WORDS FROM THE WARRIORS
On the push into Kuwait
* “Don’t worry about Kuwait, it’s a piece of dirt. We’re going after the Iraqi army. Once we destroy them, then Kuwait will be free.”
Army Maj. Dan Grigson, 101st Airborne
On the scope of the ground war
* “It will probably go down in history as one of the most amazing logistical moves there’s ever been. We moved a whole corps of over 100,000 people over 300 miles, mostly along one road . . . and we did that in 16 days. . . .”
Army Brig. Gen. Nick Halley
On surviving a mine
* “Just bang! I thought I was dead. But a couple seconds later I heard voices and I knew I was OK.”

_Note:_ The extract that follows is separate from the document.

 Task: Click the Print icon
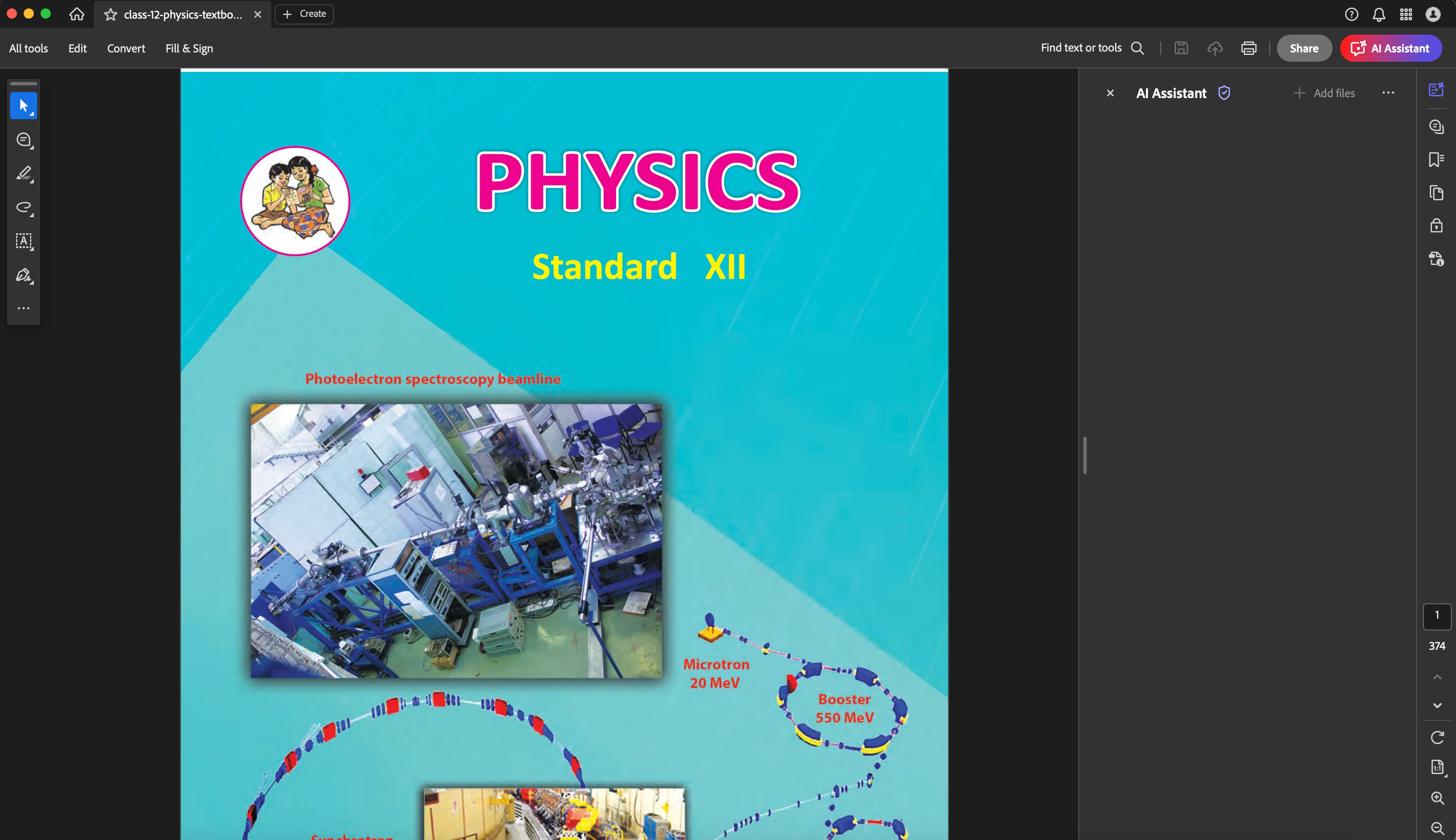click(1248, 49)
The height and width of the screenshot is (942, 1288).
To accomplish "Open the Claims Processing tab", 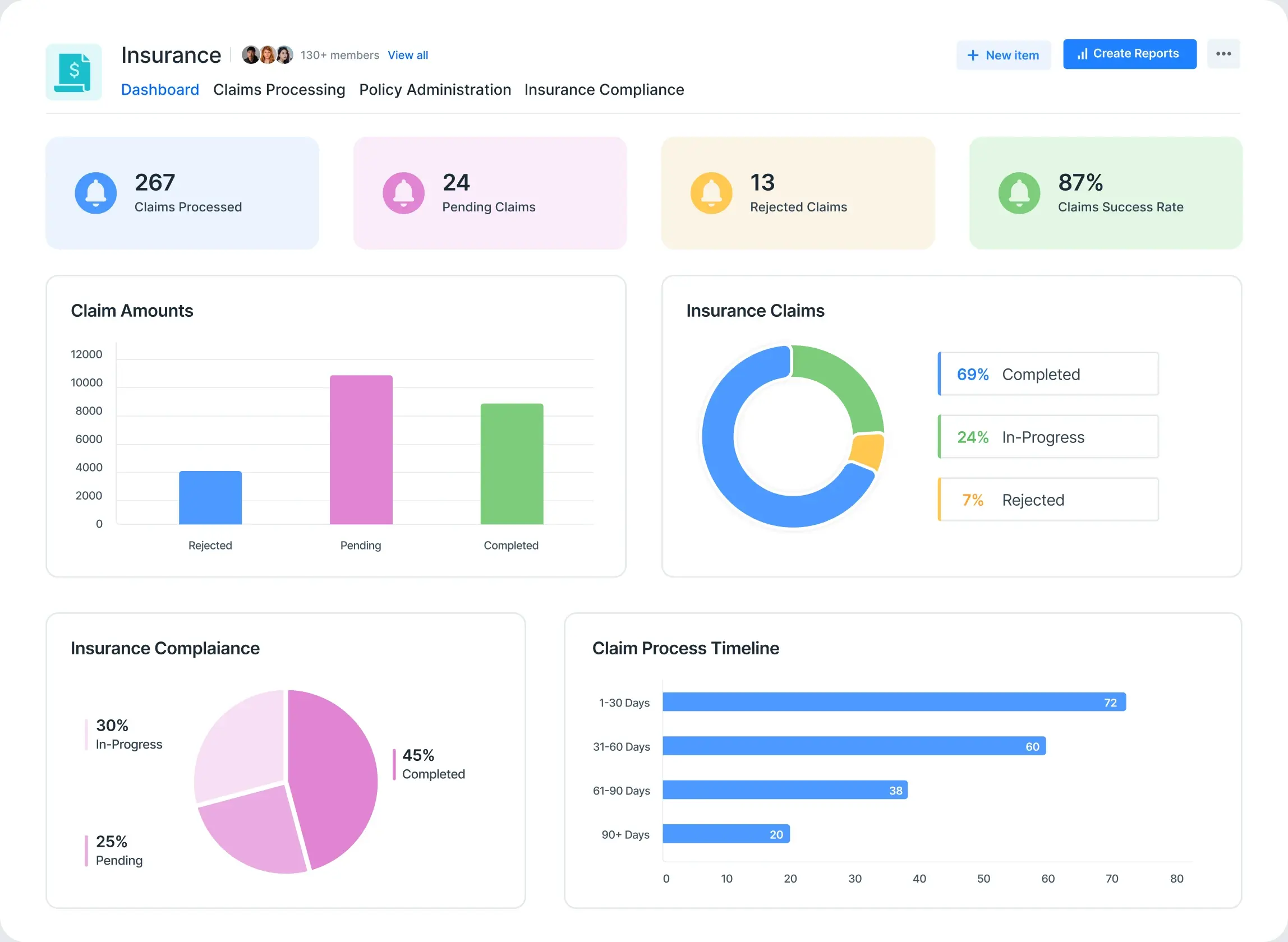I will (x=279, y=90).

Marine Cpl. Anthony Muskus, Agawam, Mass.
On the allied advance
* “They look like little ants in a row coming from a peanut butter and jelly sandwich somebody left on the ground, just lots of them down there.”
Air Force Capt. John Sizemore, Columbia, S.C.
On the start of the ground fight
* “We’d walk through the gates of hell now that we know we are going home.”
Army Sgt. Mike Southall, Galveston, Tex.
* “Going north to Kuwait is one road that leads out and it’s the quickest way home.”
--1st Lt. Bradley Fleilscher, 25, Bakersfield, Calif.
* “I was a little bit anxious, but I feel better now that things are moving. We are going to get this over and done with.”
--Sgt. 1st Class Carey Grant, 33, Cross Hill, S.C.
* “Oh yeah, it makes me a little frightened.”
--Sgt. Kenneth Wakefield, 25, Bryant Pond, Me .
* “It’s stressful, but it’s also kind of fun being here. You know, living on the edge.”
--Pfc . Chuck Cocran, 24, Orlando, Fla.
* “Before I left, I made up my mind I’m coming back. You don’t have time to be worrying about things like getting your arm ripped off. I pray every day for a safe and speedy return and for the least amount of bloodshed.”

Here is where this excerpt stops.